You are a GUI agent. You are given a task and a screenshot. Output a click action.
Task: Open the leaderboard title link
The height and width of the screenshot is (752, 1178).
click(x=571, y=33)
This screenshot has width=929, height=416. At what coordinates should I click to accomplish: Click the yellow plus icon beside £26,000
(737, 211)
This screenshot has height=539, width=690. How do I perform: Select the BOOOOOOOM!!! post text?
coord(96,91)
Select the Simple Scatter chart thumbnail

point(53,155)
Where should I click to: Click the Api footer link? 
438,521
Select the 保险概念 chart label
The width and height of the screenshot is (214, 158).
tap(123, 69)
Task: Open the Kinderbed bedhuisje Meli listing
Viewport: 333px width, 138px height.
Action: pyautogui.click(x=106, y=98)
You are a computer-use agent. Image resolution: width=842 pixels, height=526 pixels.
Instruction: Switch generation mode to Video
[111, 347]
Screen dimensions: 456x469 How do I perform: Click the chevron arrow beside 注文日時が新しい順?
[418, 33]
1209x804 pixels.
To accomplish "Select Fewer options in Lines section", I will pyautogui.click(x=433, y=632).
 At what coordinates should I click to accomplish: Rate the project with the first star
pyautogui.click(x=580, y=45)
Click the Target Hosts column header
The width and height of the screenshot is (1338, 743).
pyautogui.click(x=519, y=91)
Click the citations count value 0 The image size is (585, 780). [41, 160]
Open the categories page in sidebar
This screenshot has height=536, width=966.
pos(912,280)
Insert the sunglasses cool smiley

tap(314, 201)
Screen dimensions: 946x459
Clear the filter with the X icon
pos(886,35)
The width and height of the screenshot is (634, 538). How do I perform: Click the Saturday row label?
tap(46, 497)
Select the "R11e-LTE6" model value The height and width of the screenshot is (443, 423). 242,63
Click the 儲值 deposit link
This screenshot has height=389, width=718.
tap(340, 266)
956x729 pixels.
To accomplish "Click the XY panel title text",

* **REQUIRED TASK**
Copy the entries above word for word.

* **EXERCISE OUTPUT**
You are a GUI agent. You are given a task and a screenshot. Output a click action.
Task: Open the leaderboard title link
The height and width of the screenshot is (752, 1178).
click(x=571, y=33)
This screenshot has width=929, height=416. At what coordinates should I click to accomplish: Click the yellow plus icon beside £26,000
(737, 211)
This screenshot has height=539, width=690. How do I perform: Select the BOOOOOOOM!!! post text?
coord(96,91)
Select the Simple Scatter chart thumbnail

point(53,155)
Where should I click to: Click the Api footer link? 
438,521
Select the 保险概念 chart label
The width and height of the screenshot is (214, 158).
tap(123, 69)
Task: Open the Kinderbed bedhuisje Meli listing
Viewport: 333px width, 138px height.
Action: pyautogui.click(x=106, y=98)
You are a computer-use agent. Image resolution: width=842 pixels, height=526 pixels.
Instruction: Switch generation mode to Video
[111, 347]
Screen dimensions: 456x469 How do I perform: Click the chevron arrow beside 注文日時が新しい順?
[418, 33]
1209x804 pixels.
To accomplish "Select Fewer options in Lines section", I will pyautogui.click(x=433, y=632).
 At what coordinates should I click to accomplish: Rate the project with the first star
pyautogui.click(x=580, y=45)
Click the Target Hosts column header
The width and height of the screenshot is (1338, 743).
pyautogui.click(x=519, y=91)
Click the citations count value 0 The image size is (585, 780). [41, 160]
Open the categories page in sidebar
This screenshot has height=536, width=966.
pos(912,280)
Insert the sunglasses cool smiley

tap(314, 201)
Screen dimensions: 946x459
Clear the filter with the X icon
pos(886,35)
The width and height of the screenshot is (634, 538). How do I perform: Click the Saturday row label?
tap(46, 497)
Select the "R11e-LTE6" model value The height and width of the screenshot is (443, 423). 242,63
Click the 儲值 deposit link
This screenshot has height=389, width=718.
tap(340, 266)
956x729 pixels.
To accomplish "Click the XY panel title text",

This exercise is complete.